I was recently with Kona Honu for what they've embraced as their signature dive experience: the Manta Ray Night Dive. Although other shops also visit this site, I can see why Kona Honu incorporates it, too:There's nothing like it in the world.
Several nights a week, just south of the airport at a site called Garden Eel Cove, the Kona Honu dive boat heads out of Honokohau Harbor just as the sun is slipping over the horizon and setting off the daily light show understatedly called "sunset."
The divemaster sets powerful lights on the seafloor, pointing straight to the surface. Almost as soon as the lights are turned on, clouds of plankton begin swirling in the beams.

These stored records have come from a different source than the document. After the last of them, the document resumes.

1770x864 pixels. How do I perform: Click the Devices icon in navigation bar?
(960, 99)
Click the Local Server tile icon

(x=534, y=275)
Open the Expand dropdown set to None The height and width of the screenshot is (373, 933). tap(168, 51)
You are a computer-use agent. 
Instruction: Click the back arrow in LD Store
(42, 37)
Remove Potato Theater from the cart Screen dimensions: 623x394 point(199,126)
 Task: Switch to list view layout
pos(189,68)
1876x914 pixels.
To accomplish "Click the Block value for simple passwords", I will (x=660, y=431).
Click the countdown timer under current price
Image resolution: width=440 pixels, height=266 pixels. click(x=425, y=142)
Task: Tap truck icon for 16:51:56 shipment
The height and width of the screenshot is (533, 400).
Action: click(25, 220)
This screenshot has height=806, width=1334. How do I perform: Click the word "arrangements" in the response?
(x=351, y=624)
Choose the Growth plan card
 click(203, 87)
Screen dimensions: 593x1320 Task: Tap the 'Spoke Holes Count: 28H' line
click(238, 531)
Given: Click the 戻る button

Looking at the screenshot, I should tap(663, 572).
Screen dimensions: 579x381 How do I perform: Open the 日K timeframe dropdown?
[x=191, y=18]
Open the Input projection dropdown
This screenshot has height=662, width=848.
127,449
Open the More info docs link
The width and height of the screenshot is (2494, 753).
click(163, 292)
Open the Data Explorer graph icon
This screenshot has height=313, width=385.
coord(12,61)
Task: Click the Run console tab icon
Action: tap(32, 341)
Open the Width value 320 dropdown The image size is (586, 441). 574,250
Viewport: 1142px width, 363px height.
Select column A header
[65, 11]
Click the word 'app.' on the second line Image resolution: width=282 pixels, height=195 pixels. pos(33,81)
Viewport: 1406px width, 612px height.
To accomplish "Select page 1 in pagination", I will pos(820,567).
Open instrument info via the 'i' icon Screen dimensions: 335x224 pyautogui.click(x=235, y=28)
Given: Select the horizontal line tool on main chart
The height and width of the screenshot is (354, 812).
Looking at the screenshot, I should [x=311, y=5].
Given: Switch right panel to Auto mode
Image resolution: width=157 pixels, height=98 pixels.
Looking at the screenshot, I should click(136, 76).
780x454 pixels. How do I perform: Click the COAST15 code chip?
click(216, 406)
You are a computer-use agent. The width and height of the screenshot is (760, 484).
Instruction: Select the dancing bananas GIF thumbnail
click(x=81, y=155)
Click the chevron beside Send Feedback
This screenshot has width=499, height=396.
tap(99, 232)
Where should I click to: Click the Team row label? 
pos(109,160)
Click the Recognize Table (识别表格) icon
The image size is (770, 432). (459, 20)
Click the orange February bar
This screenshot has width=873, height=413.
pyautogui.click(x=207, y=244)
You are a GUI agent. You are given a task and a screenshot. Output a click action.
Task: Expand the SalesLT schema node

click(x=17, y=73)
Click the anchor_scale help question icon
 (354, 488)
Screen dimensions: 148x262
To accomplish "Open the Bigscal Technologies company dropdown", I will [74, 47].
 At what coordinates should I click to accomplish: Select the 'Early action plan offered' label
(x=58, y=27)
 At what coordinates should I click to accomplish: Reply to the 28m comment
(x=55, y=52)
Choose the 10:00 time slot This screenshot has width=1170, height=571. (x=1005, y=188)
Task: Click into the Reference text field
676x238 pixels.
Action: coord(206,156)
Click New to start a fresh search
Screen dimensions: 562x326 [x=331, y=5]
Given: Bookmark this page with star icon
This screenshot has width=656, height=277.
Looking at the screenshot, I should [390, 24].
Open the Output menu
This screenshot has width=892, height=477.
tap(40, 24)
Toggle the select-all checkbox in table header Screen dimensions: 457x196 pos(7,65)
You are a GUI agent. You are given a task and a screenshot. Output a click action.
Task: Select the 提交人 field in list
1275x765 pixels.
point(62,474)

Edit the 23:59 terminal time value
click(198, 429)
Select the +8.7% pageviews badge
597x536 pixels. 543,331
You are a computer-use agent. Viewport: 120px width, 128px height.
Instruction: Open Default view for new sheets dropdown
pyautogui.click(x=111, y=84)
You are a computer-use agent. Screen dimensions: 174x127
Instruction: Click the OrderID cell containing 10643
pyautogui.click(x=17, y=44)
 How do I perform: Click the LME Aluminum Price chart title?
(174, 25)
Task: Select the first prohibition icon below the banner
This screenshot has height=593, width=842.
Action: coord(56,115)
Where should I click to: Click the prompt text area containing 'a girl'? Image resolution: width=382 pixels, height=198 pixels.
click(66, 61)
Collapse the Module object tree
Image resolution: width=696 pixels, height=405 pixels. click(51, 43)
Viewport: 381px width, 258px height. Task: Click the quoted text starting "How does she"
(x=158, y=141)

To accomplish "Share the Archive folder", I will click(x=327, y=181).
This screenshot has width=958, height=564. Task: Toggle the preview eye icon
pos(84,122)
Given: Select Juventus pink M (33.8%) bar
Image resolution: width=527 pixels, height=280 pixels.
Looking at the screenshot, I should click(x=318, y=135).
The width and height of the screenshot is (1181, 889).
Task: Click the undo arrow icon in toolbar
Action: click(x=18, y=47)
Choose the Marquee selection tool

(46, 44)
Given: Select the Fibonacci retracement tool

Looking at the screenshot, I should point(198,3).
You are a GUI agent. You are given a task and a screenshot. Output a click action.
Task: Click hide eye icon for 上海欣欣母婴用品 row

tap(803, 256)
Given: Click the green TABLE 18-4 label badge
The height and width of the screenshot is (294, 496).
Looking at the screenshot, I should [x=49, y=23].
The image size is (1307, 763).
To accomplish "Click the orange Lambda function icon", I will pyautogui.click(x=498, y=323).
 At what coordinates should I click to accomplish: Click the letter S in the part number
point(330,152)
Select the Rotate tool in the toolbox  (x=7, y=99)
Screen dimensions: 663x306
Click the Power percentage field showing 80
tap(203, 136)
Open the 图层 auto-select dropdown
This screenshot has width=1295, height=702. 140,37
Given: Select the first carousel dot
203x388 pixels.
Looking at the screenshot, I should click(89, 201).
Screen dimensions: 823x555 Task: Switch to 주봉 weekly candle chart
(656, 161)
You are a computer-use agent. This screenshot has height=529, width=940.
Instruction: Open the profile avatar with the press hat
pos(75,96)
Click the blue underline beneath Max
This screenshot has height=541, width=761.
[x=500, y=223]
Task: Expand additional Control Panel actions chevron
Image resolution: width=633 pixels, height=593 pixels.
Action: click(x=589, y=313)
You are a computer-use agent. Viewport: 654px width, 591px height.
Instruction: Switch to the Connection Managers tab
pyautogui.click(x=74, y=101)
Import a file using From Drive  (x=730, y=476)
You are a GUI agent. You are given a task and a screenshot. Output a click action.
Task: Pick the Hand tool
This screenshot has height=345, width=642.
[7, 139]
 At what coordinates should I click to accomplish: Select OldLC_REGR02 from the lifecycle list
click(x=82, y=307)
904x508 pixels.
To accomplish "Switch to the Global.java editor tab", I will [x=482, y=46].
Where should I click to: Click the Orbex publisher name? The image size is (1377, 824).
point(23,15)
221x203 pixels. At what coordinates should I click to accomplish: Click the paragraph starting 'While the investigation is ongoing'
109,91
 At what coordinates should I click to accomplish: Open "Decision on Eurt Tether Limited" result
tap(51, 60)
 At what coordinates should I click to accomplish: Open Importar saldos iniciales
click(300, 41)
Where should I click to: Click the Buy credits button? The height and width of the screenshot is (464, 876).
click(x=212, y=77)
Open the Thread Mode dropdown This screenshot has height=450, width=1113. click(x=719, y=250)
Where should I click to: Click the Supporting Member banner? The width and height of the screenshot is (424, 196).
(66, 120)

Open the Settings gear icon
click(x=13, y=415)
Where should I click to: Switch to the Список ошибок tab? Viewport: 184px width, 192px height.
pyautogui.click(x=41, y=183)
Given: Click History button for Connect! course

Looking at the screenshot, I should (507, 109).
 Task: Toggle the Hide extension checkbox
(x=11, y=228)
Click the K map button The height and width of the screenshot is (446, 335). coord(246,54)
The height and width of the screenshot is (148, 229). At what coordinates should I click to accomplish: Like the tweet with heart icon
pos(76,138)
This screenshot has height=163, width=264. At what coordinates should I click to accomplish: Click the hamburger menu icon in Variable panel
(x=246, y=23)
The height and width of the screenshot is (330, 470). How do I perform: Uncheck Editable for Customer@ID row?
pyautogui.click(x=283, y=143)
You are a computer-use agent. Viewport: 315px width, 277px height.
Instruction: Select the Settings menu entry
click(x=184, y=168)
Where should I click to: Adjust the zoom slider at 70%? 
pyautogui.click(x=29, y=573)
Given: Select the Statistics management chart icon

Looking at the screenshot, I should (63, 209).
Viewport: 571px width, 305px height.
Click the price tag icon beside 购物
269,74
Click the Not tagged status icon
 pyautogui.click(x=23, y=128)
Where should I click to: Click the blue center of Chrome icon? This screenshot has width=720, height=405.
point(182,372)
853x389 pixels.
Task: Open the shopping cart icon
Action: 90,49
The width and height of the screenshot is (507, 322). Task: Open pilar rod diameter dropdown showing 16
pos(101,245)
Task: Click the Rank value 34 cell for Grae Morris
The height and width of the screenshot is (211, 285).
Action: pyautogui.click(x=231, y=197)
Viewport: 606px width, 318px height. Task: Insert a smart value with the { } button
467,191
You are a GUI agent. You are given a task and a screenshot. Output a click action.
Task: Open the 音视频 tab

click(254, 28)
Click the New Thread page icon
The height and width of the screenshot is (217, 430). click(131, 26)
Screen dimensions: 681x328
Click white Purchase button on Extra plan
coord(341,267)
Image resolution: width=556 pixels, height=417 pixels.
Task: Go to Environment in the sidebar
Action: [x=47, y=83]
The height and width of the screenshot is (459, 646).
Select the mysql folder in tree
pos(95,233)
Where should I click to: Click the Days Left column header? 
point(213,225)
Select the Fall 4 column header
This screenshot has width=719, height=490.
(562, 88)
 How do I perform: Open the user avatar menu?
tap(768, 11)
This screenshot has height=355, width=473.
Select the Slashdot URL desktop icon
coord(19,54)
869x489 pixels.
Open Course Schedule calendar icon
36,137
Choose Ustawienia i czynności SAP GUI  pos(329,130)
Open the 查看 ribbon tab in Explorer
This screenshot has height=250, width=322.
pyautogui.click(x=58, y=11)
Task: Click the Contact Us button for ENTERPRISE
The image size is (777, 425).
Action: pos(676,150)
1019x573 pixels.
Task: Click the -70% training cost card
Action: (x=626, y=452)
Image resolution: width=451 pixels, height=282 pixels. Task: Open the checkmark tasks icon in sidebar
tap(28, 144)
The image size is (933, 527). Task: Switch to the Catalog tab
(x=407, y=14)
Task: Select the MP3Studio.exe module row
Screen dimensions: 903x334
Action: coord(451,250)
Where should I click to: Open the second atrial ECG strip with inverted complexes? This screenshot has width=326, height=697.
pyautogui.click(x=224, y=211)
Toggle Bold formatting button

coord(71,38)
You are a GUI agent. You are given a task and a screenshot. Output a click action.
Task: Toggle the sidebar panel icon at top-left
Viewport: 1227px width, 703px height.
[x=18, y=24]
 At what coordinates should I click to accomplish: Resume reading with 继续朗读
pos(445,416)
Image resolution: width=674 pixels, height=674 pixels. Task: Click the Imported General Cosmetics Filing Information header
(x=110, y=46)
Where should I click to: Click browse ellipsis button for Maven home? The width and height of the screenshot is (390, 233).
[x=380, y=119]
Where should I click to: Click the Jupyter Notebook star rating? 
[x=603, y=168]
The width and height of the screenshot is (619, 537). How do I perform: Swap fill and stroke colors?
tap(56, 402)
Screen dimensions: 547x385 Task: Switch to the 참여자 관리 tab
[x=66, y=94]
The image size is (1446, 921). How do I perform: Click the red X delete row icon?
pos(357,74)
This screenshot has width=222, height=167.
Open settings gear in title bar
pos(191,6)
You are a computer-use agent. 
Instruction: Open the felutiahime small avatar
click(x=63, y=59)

For mantas, this is akin to ringing a dinner bell, pulling the winged giants to the feast.
Divers form a circle around the main light and soon the beams from their own dive lights fill with manta appetizers. When the mantas make their appearance, they almost seem to materialize from the dark water itself into the very definition of elegance. I've been in the water here with as many as 10 mantas, with wingspans from six to 12 feet, watching in awe until dwindling air forced me from the water. The mantas tumble, twirl and loop-the-loop through the mass of plankton, passing so close that you can see every detail of their skin, and even right into their open mouths. Being in the water with these majestic animals reminds me just how lucky I am to be a diver, and how lucky I am to be in one of the world's ultimate ohanas.